TASK ITEM
Only one stretch of the data below is needed: the line with "This screenshot has height=684, width=1795." through the last line. Output it exactly and drop the pictures.

SUPPLIED RECORDS
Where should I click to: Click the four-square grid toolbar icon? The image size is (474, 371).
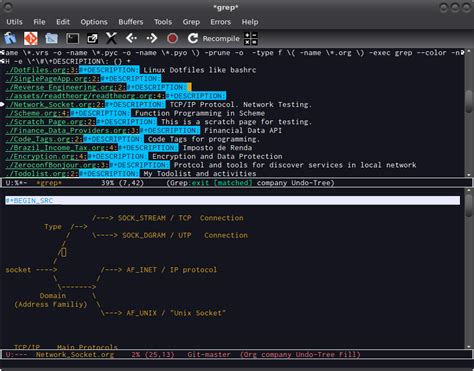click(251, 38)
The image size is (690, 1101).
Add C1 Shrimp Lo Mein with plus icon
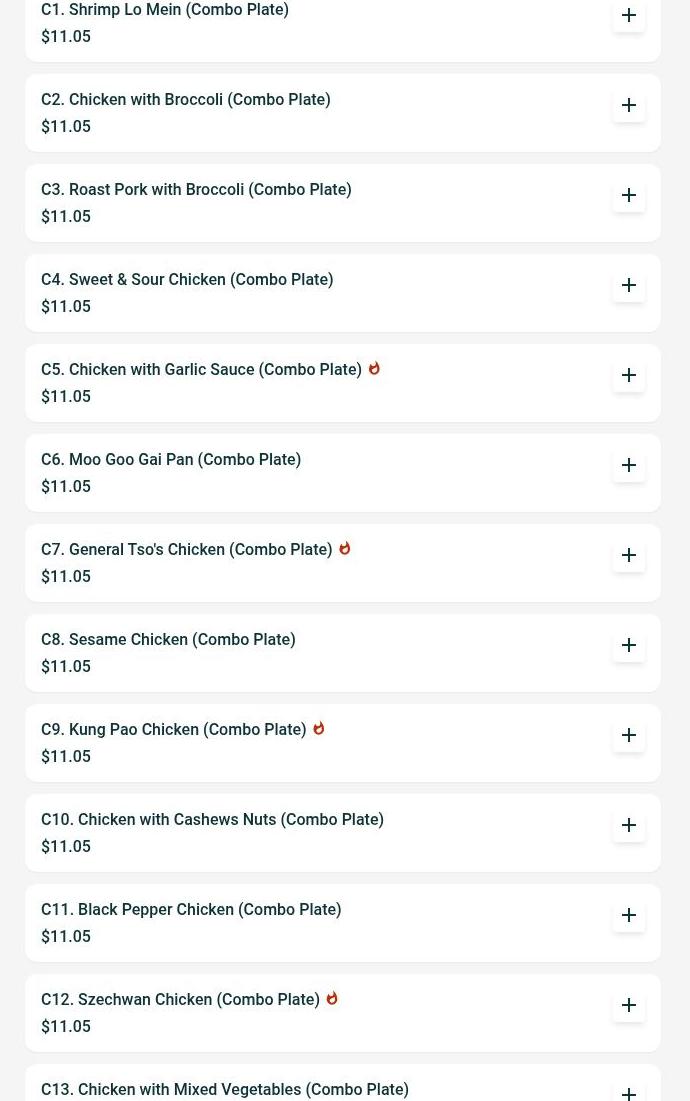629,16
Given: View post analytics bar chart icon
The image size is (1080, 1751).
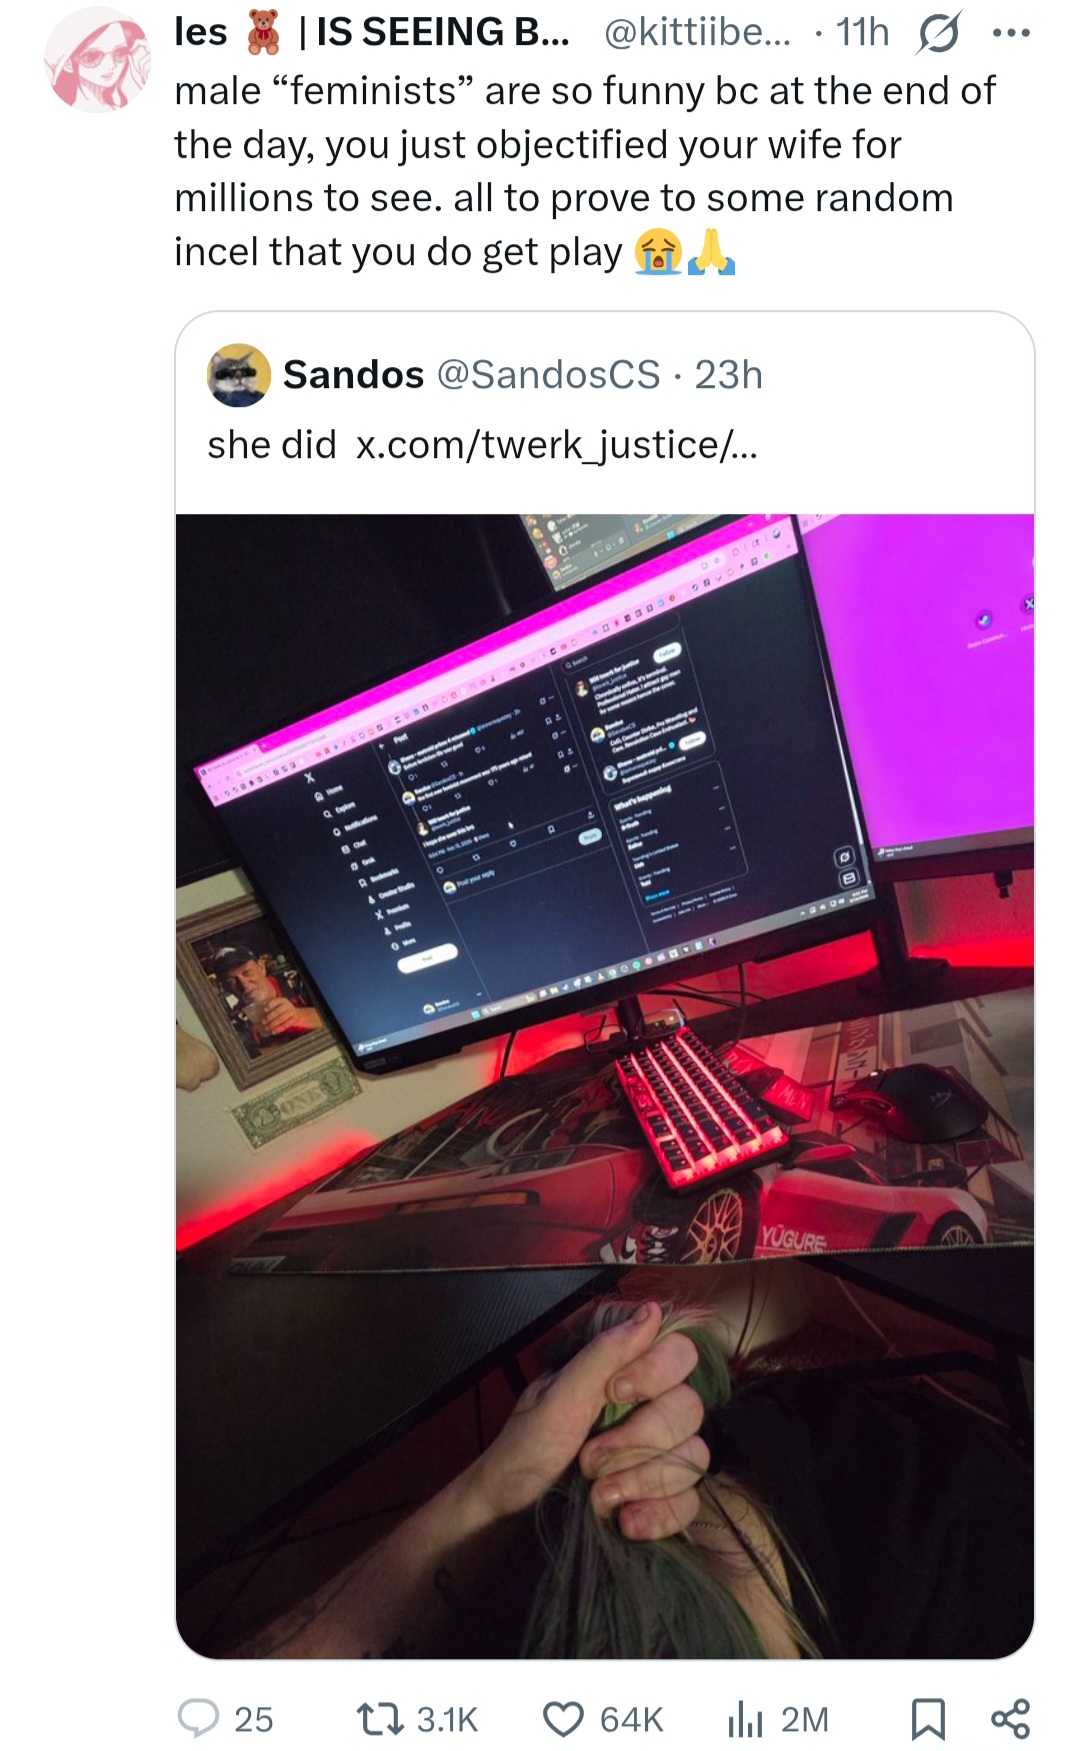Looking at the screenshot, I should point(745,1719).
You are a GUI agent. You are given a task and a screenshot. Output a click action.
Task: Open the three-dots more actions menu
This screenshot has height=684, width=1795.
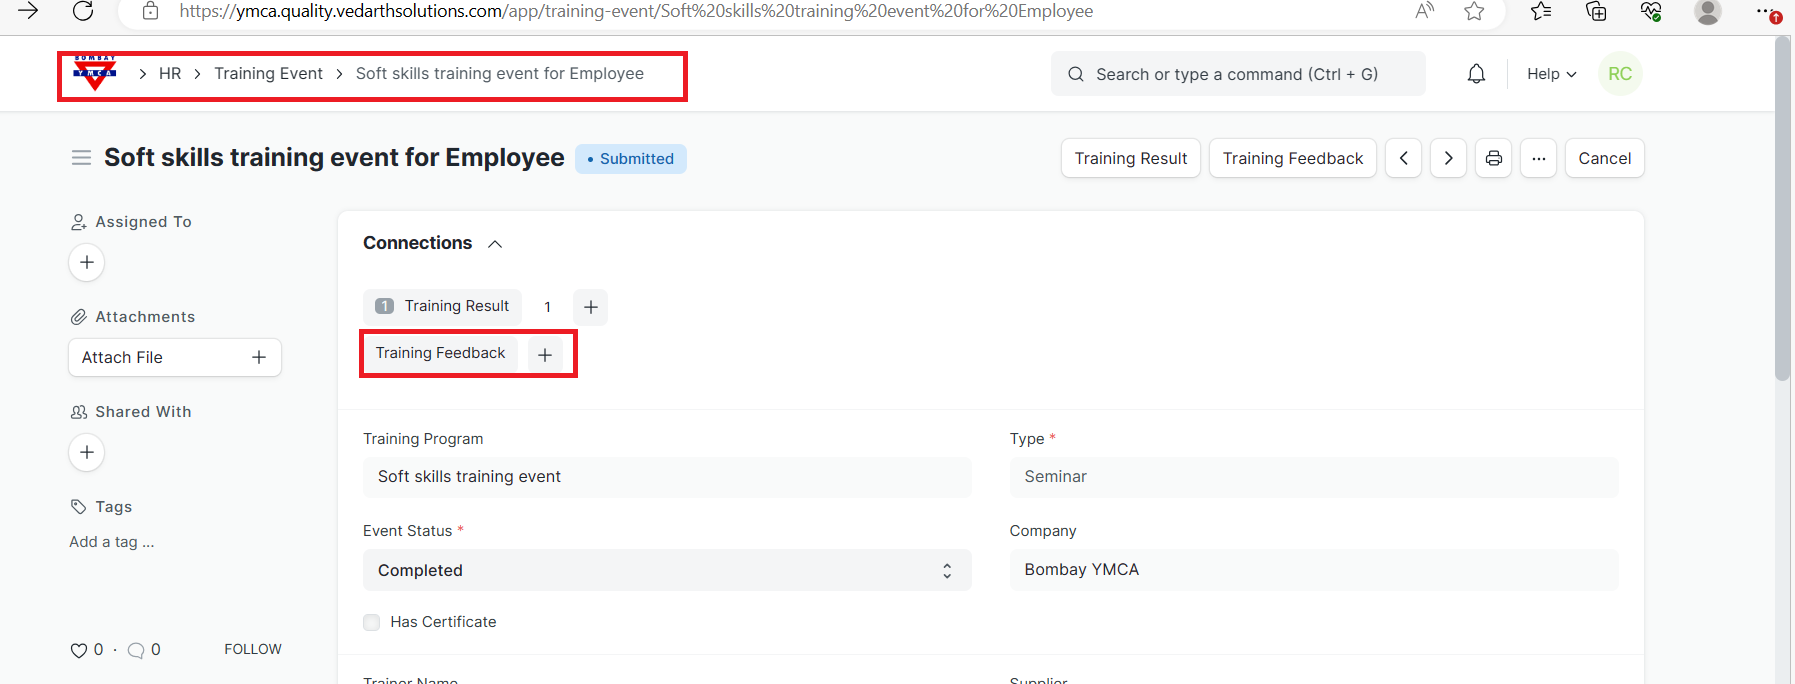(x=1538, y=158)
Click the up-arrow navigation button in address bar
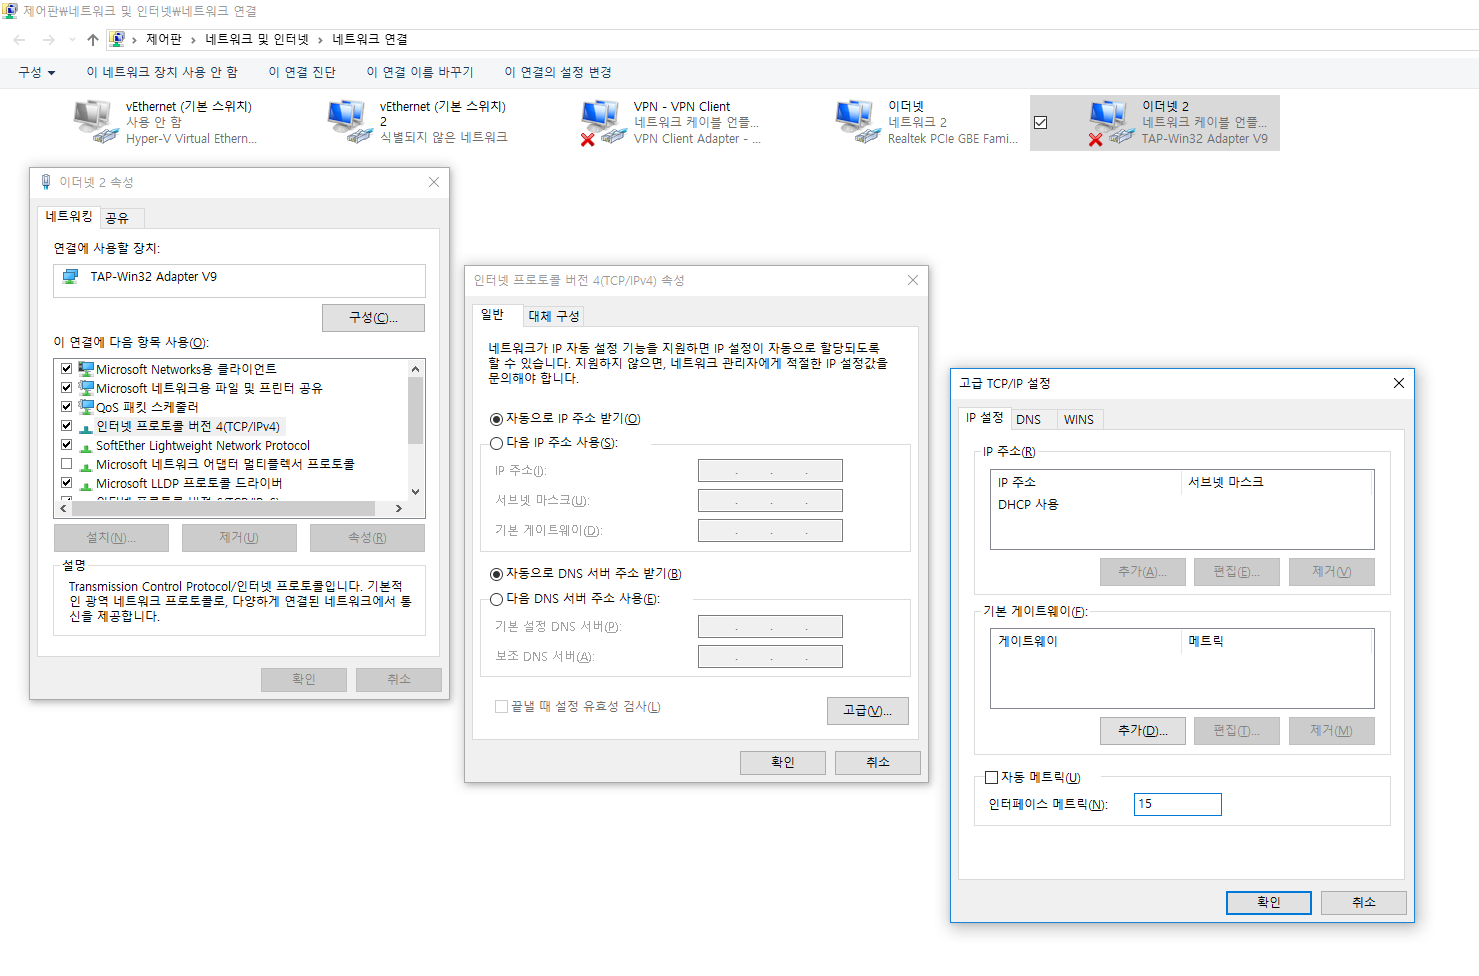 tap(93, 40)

RESULT
This screenshot has height=684, width=1795.
(x=1538, y=158)
Click the up-arrow navigation button in address bar
 tap(93, 40)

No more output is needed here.